● **What to do**
Lines from the one containing "Viewport: 1153px width, 654px height." through the final line of the data, restated word for word and free of pictures, make up the whole answer.
(Given records Opens)
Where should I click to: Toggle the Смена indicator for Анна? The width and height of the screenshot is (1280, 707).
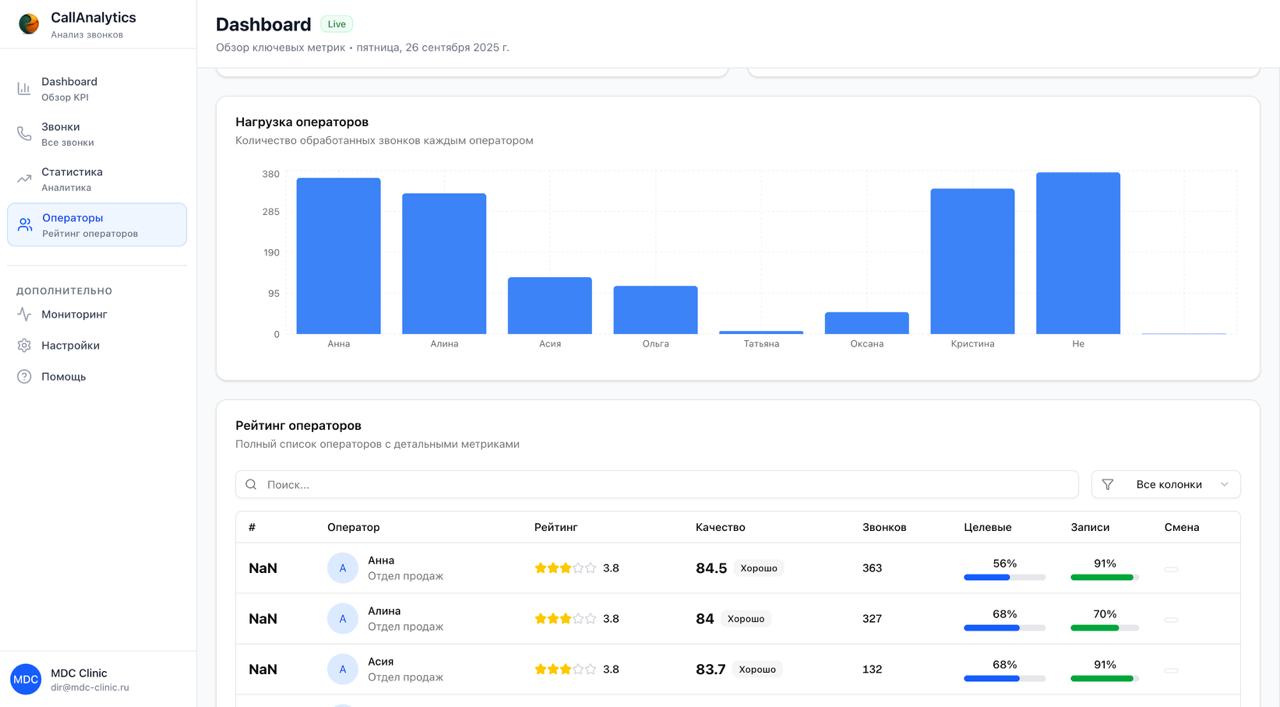click(x=1171, y=569)
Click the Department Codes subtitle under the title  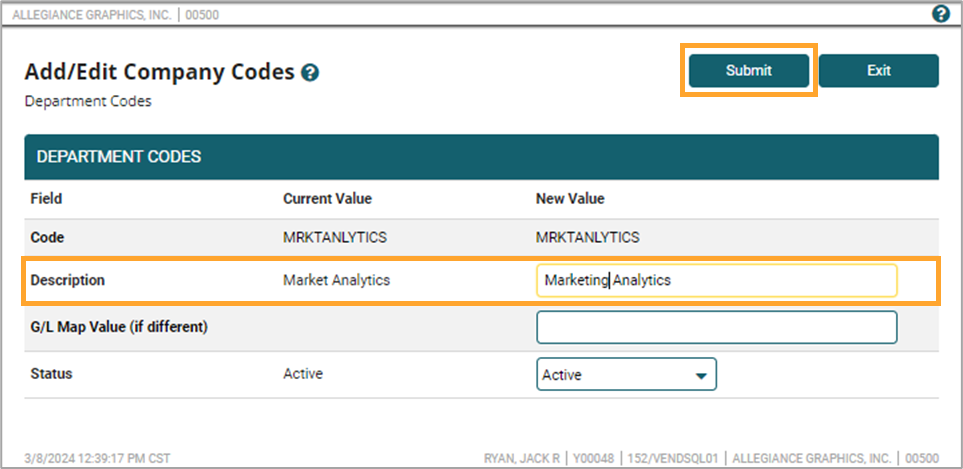coord(88,101)
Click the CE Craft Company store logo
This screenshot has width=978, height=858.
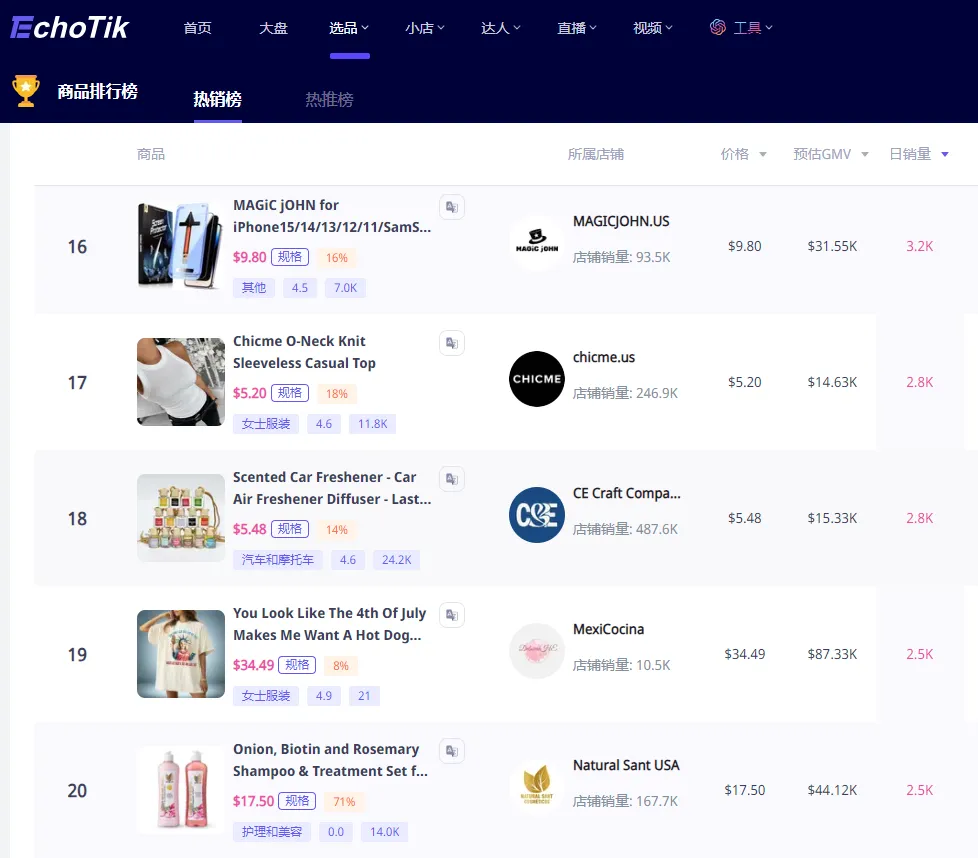coord(536,515)
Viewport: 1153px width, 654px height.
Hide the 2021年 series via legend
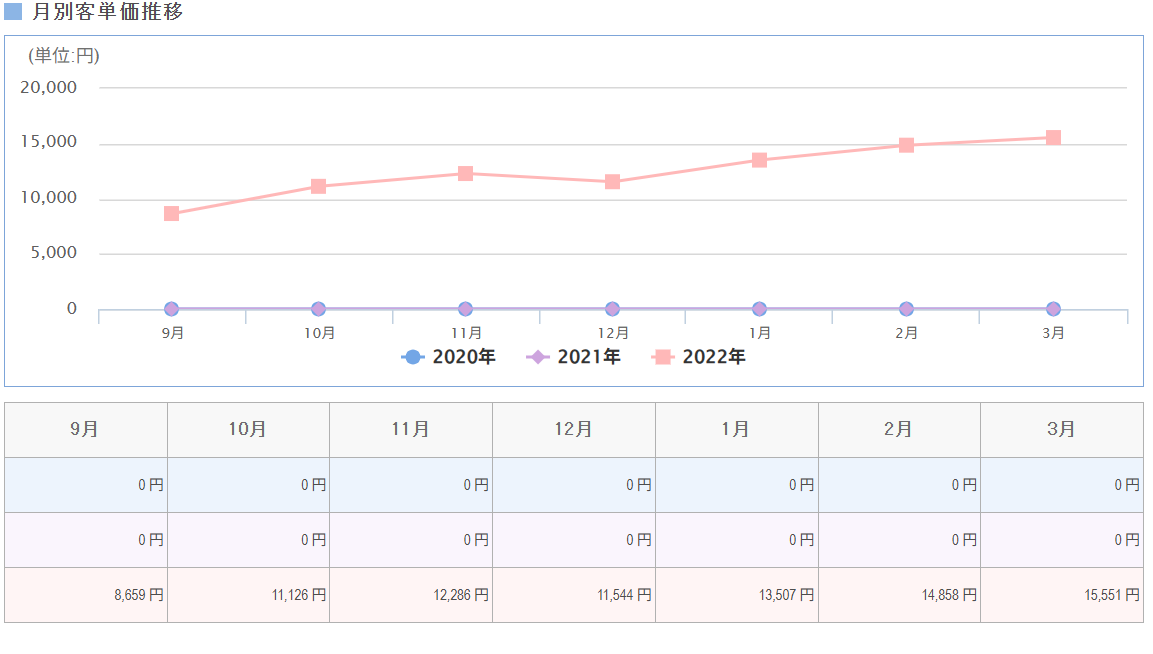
(Given records Closes)
● **Output for this task**
Viewport: 1153px width, 654px height.
Hide the 2021年 series via legend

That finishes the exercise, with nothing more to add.